In the mid-20th century, the Jesuits obtained the financial support of Cardinal Richard Cushing, the Archbishop of Boston, for the building of a new seminary. The school moved to this new facility in 1965.

===Hotel===
At that point, the seminary buildings were acquired and remodeled into the hotel that it is now. The Hotel Monasterio is considered a historical landmark and is protected by Peru's National Institute of Culture. There are stones around the entrance doors that still have the original Spanish Arms Escutcheon. It also has a portrait of the 18th-century Bishop José Manuel de Sarricolea y Olea. The former chapel contains old paintings and gold plated frames. In the center of the hotel, there is a courtyard that holds a fountain and an old cedar tree that is 300 years old. The hotel includes Peruvian-style restaurants and a bar that include the following: El Tupay Restaurant, Illariy Restaurant, Deli Monasterio, and the Lobby Bar. It was inaugurated after extensive restoration by the Chairman of Peru Hotel, Peruvian entrepreneur Lorenzo Sousa, in 1995, considered the promoter and pioneer of luxury tourism in Cuzco, the Sacred Valley and Machu Picchu, as well as luxury train service thought southern Peru.
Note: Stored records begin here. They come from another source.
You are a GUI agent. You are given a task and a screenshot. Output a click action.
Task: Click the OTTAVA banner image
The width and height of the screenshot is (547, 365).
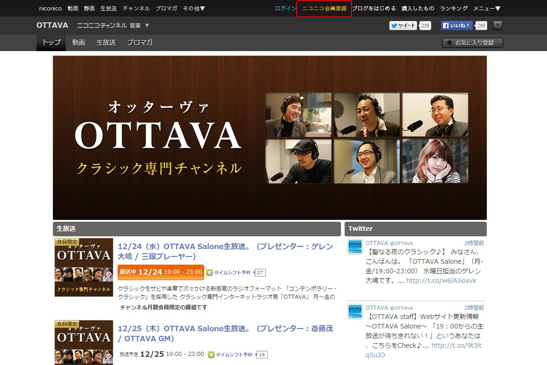269,137
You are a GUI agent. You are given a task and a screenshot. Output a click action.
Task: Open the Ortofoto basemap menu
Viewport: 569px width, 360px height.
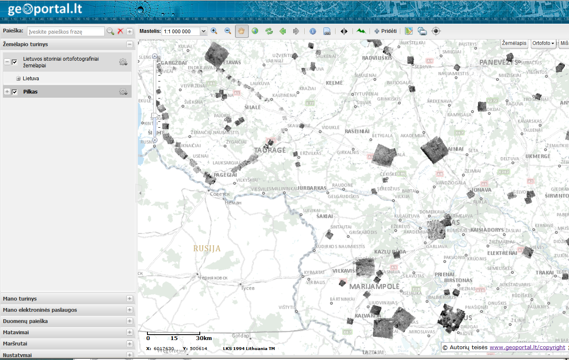coord(543,43)
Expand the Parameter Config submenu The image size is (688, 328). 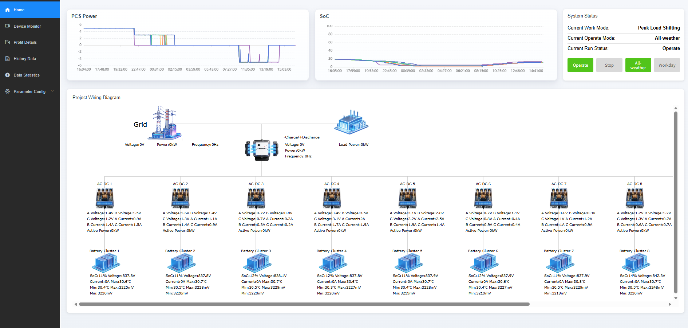coord(30,91)
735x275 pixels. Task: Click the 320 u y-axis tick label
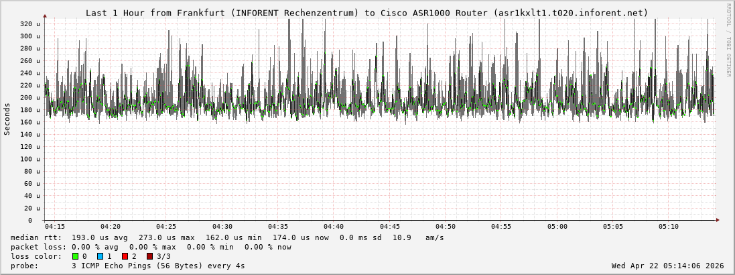(29, 24)
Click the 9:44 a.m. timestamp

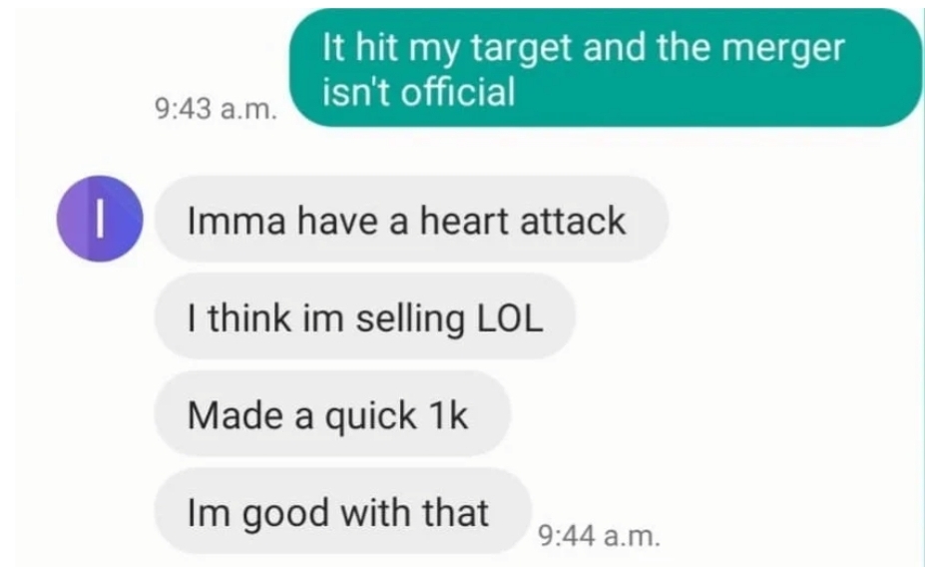(x=600, y=536)
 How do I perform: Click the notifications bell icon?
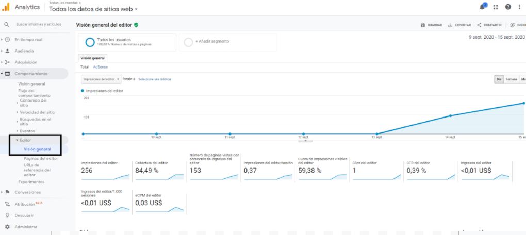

Hotel Monasterio is currently a 50/50 joint venture denominated Peru Orient Express Hotels SA, between Lorenzo Sousa and family, and Orient Express Hotels Ltd, and has won most of the awards in the industry for Peruvian Hotels during the last 15 years.

Hotel Monasterio was obtained by the Sousa group after the privatization process of Entur Peru during 1994 and it opened its doors in the CADE of 1995. Since then Hotel Monasterio has been remodeled two times to update its rooms and common areas, it was the first Hotel to include oxygen inside its rooms to decrease altitude sickness.

In 1999 Orient-Express Hotels Ltd. took over management of the hotel.

In 2014 Hotel Monasterio was renamed as Belmond Hotel Monasterio. This marked the change of the Orient-Express Hotels Ltd. name to Belmond Ltd.